* _SOURCE PASSAGE_:
• • • • • • •

[R-sig-hpc] distributed R on EC2, designing the software stack

Saptarshi Guha saptarshi.guha at gmail.com
Wed Apr 29 21:36:05 CEST 2009


Hello,
Yes, I was playing with EC2 and Rhipe last night. Just got permission
to increase my instances to 100!
The details (what I know)
RHIPE is based on Hadoop and R. Cloudera has a very easy to use AMI
for small and large (32/64bit) instances. It is easy enough to install
the cloudera AMI.
However It does not come with R.

Last night, I modified their scripts to yum install R (using yum we
get R-2.6) on each machine - as such this results in ~21MB downloads
on the machines[1], which is not expensive but is not the best way do
things.

Once booted, each machine installs R, Rserve and one machine (the
master) installs RHIPE.
I did it with 1 master and 1 tasktracker and RHIPE worked. I intend to
check with 30+ instances to see how things scale.

• • • • • • •

Lines of data:
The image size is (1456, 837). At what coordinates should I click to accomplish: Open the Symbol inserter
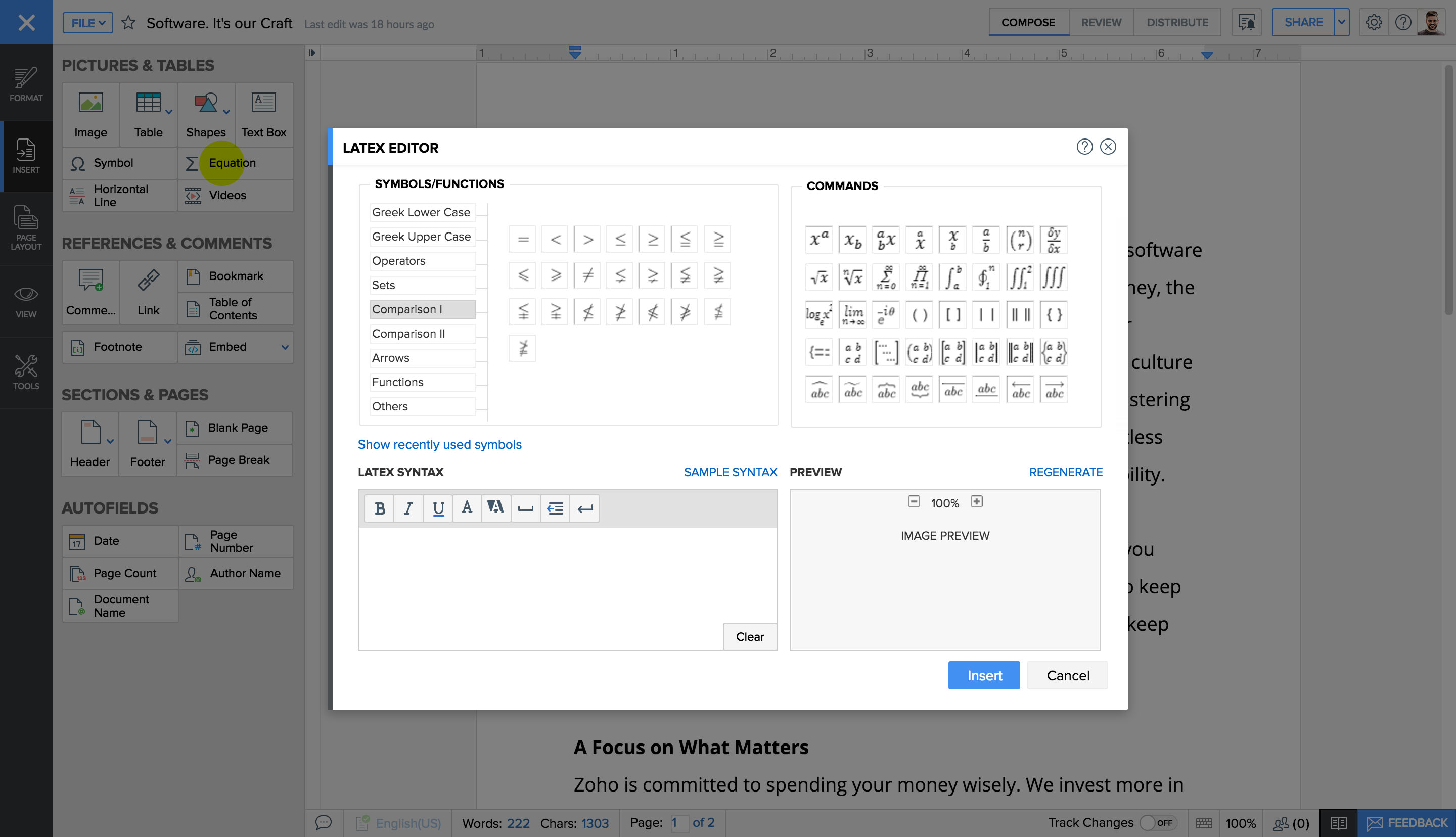pyautogui.click(x=113, y=163)
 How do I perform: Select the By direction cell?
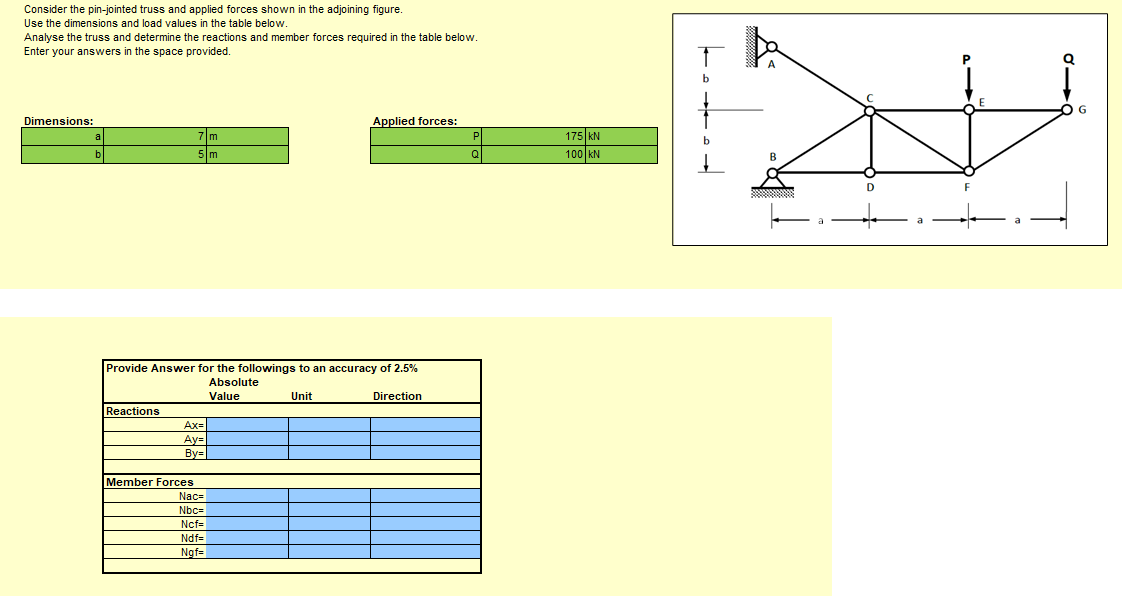coord(425,453)
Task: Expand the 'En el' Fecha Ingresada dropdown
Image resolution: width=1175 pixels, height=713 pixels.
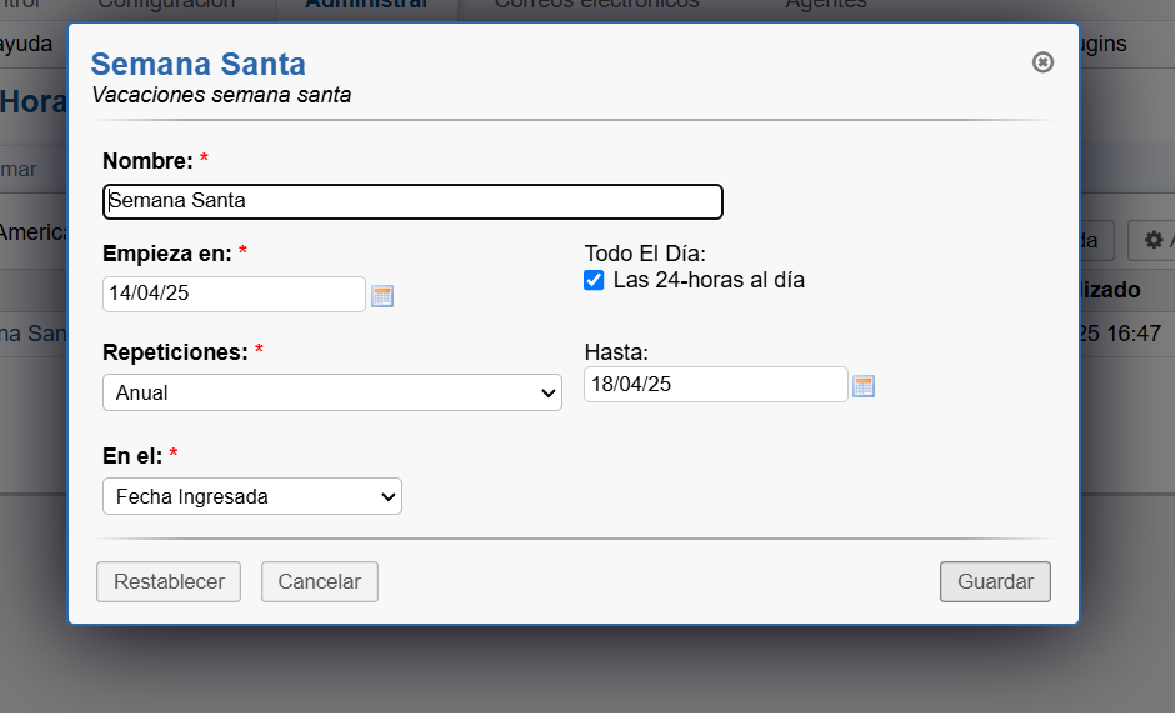Action: click(x=252, y=497)
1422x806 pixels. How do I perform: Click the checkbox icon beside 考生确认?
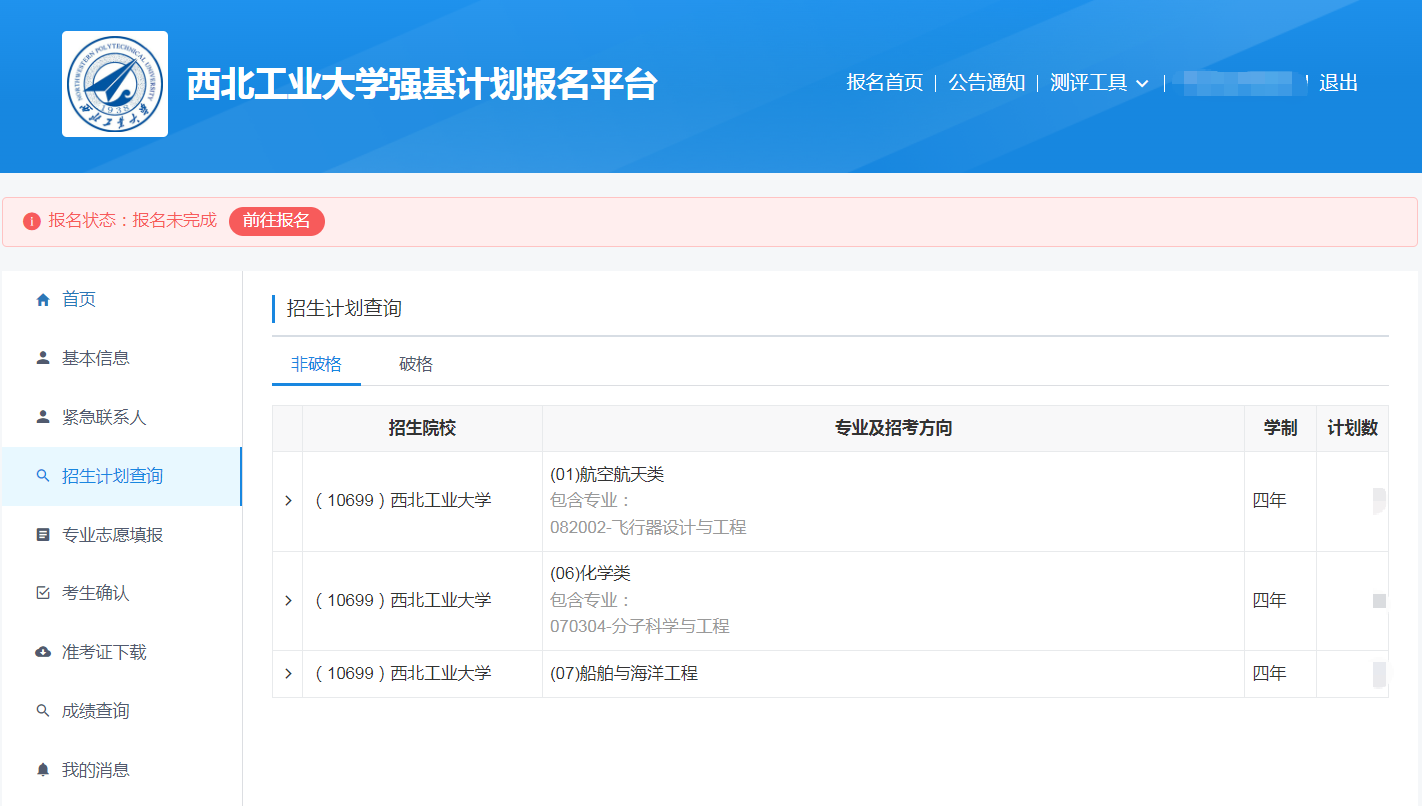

• • • • • • •

Quote the portion of the post about running R on EC2 starting with "RHIPE is based" and going on through "the cloudera AMI.".

RHIPE is based on Hadoop and R. Cloudera has a very easy to use AMI
for small and large (32/64bit) instances. It is easy enough to install
the cloudera AMI.